1. 3G; Next-generation networks : 3G allows fast Internet access on the move and fixed access in hard-to-reach areas, without cabling. It spurs new services like mobile video and multimedia. You'll see PCs and laptops with built-in 3G, like Qualcomm's Kayak prototype. Many mid-range handsets are already 3G-ready, so you may not need to change your handset. But don't expect WiMax taking off. While we patiently await it, 3G may overtake this always-around-the-corner technology.

2. Global Positioning System : The Global Positioning System (GPS) is a satellite-based navigation system made up of a network of 24 satellites placed into orbit. Year 2007 mark the entry of GPS in the Indian market with maps. And in 2009 it will enter mobile phones and mid-range cars. Up ahead will be 3D GPS landmarks. Nokia Maps 3.0 is testing this for its devices. And new tech will combine real-time video with turn-by-turn directions, as with Blaupunkt's TravelPilot 500 "SafeDrive" navigation. The iPhone may also integrate Google Street View images with satellite data, to provide a similar interface.
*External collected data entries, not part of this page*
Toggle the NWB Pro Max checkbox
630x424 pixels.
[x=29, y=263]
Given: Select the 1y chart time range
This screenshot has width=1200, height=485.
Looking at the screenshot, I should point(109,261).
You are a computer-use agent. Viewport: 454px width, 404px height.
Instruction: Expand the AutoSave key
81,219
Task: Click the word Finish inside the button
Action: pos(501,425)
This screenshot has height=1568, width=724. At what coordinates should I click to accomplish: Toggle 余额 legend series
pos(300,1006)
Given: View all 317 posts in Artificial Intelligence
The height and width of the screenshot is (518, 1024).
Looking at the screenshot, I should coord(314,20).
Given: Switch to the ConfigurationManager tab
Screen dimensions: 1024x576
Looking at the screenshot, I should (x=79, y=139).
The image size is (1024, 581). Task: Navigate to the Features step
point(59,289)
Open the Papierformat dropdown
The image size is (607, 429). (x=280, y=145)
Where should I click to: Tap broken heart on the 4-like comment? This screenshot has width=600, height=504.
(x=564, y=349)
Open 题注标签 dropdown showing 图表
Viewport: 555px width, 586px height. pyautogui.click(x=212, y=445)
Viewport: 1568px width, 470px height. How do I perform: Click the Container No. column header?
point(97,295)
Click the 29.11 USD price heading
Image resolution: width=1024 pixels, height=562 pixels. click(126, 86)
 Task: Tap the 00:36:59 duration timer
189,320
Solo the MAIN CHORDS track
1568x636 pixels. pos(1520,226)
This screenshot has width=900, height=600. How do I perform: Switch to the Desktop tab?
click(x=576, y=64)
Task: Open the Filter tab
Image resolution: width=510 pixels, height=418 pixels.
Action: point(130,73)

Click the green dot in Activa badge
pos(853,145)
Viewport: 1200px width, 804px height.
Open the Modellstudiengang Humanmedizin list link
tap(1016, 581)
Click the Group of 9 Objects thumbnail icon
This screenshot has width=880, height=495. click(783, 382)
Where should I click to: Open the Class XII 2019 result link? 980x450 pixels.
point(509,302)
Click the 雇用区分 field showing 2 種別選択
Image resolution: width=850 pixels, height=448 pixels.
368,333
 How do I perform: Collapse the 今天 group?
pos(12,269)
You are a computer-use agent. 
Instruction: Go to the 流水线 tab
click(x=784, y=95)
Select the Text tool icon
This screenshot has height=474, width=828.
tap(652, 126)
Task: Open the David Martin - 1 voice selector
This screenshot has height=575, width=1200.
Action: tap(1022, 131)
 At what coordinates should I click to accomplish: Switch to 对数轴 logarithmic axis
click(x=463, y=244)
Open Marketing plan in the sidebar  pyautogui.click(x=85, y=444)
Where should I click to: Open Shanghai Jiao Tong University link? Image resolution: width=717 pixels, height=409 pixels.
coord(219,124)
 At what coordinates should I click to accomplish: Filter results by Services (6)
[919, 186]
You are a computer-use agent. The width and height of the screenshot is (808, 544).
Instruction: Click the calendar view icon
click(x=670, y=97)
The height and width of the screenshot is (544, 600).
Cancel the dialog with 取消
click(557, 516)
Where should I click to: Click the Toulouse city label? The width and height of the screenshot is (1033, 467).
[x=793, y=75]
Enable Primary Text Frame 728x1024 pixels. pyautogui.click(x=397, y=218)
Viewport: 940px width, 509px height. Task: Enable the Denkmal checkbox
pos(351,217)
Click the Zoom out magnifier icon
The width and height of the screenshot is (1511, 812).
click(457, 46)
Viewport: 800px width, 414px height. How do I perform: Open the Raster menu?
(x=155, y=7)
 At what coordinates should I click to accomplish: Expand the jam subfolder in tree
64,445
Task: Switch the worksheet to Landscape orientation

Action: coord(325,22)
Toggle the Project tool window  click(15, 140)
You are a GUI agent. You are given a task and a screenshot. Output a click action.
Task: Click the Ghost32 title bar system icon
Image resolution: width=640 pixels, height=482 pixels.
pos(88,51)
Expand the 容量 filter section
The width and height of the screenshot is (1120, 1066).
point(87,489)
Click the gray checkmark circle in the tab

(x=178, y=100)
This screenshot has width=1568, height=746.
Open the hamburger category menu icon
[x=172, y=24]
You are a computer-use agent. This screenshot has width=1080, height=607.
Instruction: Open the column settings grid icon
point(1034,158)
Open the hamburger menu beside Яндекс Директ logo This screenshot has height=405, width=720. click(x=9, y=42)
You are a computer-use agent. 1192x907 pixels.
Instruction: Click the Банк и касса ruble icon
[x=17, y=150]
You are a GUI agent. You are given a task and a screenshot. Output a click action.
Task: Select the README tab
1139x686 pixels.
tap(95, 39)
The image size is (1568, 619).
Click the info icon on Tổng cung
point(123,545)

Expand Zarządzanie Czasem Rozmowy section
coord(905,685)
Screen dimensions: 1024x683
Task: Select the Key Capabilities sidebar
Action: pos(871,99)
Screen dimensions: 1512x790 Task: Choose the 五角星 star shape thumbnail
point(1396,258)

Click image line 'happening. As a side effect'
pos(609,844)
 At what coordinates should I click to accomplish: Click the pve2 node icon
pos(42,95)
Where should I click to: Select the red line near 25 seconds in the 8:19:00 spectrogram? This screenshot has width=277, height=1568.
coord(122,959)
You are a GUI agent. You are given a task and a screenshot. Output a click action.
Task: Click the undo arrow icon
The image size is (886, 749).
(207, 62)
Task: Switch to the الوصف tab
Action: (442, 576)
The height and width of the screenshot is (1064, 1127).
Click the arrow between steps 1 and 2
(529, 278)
GPS has a variety of applications on land, at sea and in the air. It offers cost savings by drastically lowering setup time at the survey site and providing incredible accuracy. Basic survey units, costing thousands of dollars, can offer accuracies down to one meter. More expensive systems are available that can provide accuracies to within a centimeter.

3. Green IT : Green computing or green IT is the study and practice of using computing resources efficiently. It refers to environmentally sustainable computing or IT. It is "the study and practice of designing, manufacturing, using, and disposing of computers, servers, and associated subsystems—such as monitors, printers, storage devices, and networking and communications systems—efficiently and effectively with minimal or no impact on the environment.

Green IT strives to achieve economic viability and improved system performance and use, while abiding by our social and ethical responsibilities. Greening the IT products, applications, services, and practices is important from both an economic and an environmental point of view and counts as our social responsibility too. It includes the dimensions of environmental sustainability, the economics of energy efficiency, and the total cost of ownership, which includes the cost of disposal and recycling.

4. Business intelligence : The term is commonly associated with data warehousing. Business Intelligence (BI) refers to the tools and systems that play a pivotal role in the strategic planning process of the corporation. These systems allow a company to gather, store, access and analyze corporate data to aid in decision-making. Generally these systems illustrates business intelligence in the areas of customer profiling, customer support, market research, market segmentation, product profitability, statistical analysis, and inventory and distribution analysis to name a few.

5. Open Source Software : Open source harnesses the power of distributed peer review and transparency of process. The commitment of open source is better quality, higher reliability, more flexibility, lower cost, and an end to predatory vendor lock-in. It allow users to use, change, and improve the software, and to redistribute it in modified or unmodified forms. It is very often developed in a public, collaborative manner. Open source software is the most prominent example of open source development and often compared to user-generated content.